Metropolitan Discount Co. v. Stewart

84 So. 565 | Ala. Ct. App. | 1919

This is an action by the appellant against appellee to collect two drafts or bills of exchange executed by the appellee and payable to the National Novelty Import Company, which were, before they were due, sold and transferred to the appellant. These drafts or bills of exchange were dated March 14, 1914, and across the face were acceptances by the appellee. The first of said drafts or bills of exchange was payable five months after its date, and the second seven months after its date. The testimony shows that these acceptances, drafts, or bills of exchange were bought by the appellant from the National Novelty Import Company for the face value, less 10 per cent. discount. The testimony shows, further, that these acceptances were bought by this appellant April 24, 1916, which was some time before they were due. The appellee undertook to defend the suit on the grounds of misrepresentation or fraud on the part of the National Novelty Import Company. There are 22 assignments of error, but we feel that they may be all considered under the one general proposition of the appellee trying to prove matters in defense of the suit, to which he had no right, as the appellant was an innocent purchaser of the acceptances, and this was commercial paper in the hands of a bona fide purchaser for value before maturity, and were not subject to the defenses attempted to be set up.

Commercial paper in the hands of a bona fide purchaser for value before maturity is not subject to defenses which would be available against the original payee, unless it is shown that such purchaser had notice of such defenses. Merchants' National Bank v. Norris et al., 163 Ala. 481, 51 So. 15. The appellant in this case having bought these acceptances, drafts, or bills of exchange, on which this suit is brought, before their maturity, for value, and without notice of any equities or defenses which the appellees had to these papers, this appellant under the law was an innocent purchaser for value, and is protected as such under the law merchant.

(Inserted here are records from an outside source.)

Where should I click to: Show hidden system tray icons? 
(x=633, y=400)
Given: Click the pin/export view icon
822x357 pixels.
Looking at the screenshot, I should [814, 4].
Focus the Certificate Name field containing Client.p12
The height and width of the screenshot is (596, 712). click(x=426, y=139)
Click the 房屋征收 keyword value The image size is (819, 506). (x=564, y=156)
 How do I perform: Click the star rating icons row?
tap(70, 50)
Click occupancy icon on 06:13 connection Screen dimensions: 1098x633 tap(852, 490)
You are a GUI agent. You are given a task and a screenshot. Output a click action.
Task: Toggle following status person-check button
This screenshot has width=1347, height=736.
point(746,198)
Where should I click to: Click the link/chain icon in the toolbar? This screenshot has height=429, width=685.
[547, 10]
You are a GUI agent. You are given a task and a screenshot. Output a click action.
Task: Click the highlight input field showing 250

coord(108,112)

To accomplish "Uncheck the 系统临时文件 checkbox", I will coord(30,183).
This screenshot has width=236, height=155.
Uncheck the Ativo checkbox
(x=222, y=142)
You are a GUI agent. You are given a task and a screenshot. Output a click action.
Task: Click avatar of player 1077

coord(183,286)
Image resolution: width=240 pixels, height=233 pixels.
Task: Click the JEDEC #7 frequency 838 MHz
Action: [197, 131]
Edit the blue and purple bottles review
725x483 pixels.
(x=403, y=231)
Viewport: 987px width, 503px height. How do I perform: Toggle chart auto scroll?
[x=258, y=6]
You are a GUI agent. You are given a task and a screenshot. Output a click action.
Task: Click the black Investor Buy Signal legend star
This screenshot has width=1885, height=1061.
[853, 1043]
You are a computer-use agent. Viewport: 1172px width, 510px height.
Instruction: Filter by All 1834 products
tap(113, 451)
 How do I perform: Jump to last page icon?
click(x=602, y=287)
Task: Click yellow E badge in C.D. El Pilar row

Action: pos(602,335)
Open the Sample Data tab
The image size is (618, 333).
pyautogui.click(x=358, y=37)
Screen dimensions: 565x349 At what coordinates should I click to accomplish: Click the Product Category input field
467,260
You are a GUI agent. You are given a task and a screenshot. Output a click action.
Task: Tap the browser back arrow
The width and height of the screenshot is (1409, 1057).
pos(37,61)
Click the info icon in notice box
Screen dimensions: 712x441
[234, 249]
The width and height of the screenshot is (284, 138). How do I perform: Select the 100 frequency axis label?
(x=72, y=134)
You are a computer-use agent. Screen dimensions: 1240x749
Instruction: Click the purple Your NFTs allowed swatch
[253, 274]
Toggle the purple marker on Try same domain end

The testimony of the plaintiff shows without conflict that these drafts or acceptances were purchased for value, before maturity, without notice of any defense. The rule as to the order and burden of proof with respect to the bona fide purchaser is that the defendant proves or offers proof attempting to establish his special pleas; the plaintiff must then prove that he purchased the note in the ordinary course of trade, and paid value therefor, before its maturity. This done, he need go no further, and needs no proof, though he was required to allege the negative that he made such purchase and payment without notice; the burden here shifts, and if it be desired to avoid the effect of such purchase and payment, defendant must prove that before the payment the plaintiff had knowledge of the defense existing against the note or notes, or of such facts or circumstances as were sufficient to put him on inquiry that, if followed up, would have discovered the existence of such defense. German American National Bank v. Lewis, 9 Ala. App. 352, 63 So. 741; Slaughter v. First Nat. Bank, 109 Ala. 162, 19 So. 430; *224 Alabama National Bank v. Halsey, 109 Ala. 208, 19 So. 522; First National Bank of Gadsden v. Sproull, 105 Ala. 280,16 So. 879; First National Bank v. Dawson, 78 Ala. 67; Johnson v. Hanover Nat. Bank, 88 Ala. 271, 6 So. 909.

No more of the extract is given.